Any unbounded operator

$$ A: D(A)\subset E\to F $$

$E,F$ Banach spaces, can also be viewed as a bounded operator

$$ D(A)\to F $$

where $D(A)$ is equipped with the graph-norm $\vert-\vert_G$

$$\vert x\vert_G = \vert x\vert_E+\vert Ax\vert_F. $$

The operator is closed iff $(D(A),\vert-\vert_G)$ is Banach.

The above example illustrates the important role played by the domain of the operator.

Recall what closeness entails: if $(x_n)$ is a sequence in $D(A)$ such that

$$ x_n\to x_\infty\;\;\mbox{in}\;\;\vert-\vert_E, $$

$$ Ax_n \to y_\infty\;\;\mbox{in}\;\;\vert-\vert_F, $$

then $x_\infty \in D(A)$ and $y_\infty=A x_\infty$. Thus, the choice of the norms $\vert-\vert_{E,F}$ is also relevant to your question.

You mention that a differential operator with constant coefficients is unbounded and closed with respect to the uniform norm, but you give no suggestion of what its domain ought to be.

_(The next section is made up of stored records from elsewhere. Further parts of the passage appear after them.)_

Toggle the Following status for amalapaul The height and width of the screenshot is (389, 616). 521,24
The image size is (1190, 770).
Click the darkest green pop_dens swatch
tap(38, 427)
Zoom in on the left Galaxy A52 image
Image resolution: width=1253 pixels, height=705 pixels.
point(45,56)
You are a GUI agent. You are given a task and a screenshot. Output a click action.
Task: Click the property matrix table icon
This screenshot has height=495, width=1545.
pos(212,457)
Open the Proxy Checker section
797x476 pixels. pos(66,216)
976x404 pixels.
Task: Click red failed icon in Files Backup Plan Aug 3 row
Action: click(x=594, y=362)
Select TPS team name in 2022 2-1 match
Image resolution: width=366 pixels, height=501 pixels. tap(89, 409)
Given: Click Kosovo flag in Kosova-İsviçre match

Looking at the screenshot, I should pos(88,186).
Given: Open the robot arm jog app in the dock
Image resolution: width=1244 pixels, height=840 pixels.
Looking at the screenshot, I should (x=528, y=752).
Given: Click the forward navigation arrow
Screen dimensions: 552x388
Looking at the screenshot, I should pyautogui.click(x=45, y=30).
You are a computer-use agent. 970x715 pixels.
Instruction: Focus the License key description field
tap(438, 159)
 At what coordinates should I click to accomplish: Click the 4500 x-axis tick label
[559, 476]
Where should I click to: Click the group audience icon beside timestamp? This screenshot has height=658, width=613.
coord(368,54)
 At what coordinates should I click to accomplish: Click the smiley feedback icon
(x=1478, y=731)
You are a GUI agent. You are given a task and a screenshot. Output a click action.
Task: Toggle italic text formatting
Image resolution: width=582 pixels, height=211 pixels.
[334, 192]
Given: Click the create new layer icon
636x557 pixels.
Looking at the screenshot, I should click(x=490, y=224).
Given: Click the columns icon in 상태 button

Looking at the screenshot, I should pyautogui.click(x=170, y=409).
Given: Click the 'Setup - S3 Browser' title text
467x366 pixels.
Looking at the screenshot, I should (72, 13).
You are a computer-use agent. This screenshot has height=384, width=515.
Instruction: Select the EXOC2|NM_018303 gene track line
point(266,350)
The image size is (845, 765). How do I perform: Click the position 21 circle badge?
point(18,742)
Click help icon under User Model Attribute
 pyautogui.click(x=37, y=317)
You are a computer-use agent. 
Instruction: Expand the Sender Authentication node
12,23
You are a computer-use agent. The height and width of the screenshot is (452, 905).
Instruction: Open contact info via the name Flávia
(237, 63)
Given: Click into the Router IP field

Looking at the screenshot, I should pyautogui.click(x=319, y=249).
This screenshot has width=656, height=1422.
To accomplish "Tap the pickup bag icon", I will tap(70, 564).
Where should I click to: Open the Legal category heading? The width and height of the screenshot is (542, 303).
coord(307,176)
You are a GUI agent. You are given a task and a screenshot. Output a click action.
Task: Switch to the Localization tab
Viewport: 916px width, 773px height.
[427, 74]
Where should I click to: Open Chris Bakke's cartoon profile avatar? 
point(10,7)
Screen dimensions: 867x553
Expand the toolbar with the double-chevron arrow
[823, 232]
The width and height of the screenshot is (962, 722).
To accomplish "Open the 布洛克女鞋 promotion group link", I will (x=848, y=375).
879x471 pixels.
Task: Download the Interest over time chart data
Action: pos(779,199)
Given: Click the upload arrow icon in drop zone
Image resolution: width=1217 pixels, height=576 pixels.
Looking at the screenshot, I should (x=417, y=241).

To see that this issue is more subtle take a look at the following simple example.

Consider the operator $\newcommand{\pa}{\partial}$ $\newcommand{\bR}{\mathbb{R}}$ $A=\pa^2_x-\pa^2_y-\pa_z^2$ whose domain is a subspace $D(A)\subset C^0(\bR^3)$. Here I think that $E=F=C^0(\bR^3)$ with the usual $\sup$-norm. Can you think of a choice of $D(A)$ that will make this a closed operator closed?

Note that if you think of $A$ as an operator $C^2(\bR^3)\to C^0(\bR^3)$ it is obviously bounded. However, if you choose $D(A)= C^2(\bR^3)\subset C^0(\bR^3)$, it is not clear to me that the resulting operator

$$ A: D(A)\subset C^0(\bR^3)\to C^0(\bR^3), $$

is closed.

The above concrete operator was not chosen at random. The operator $A$ is a hyperbolic operator, and for such operators strange things could happen.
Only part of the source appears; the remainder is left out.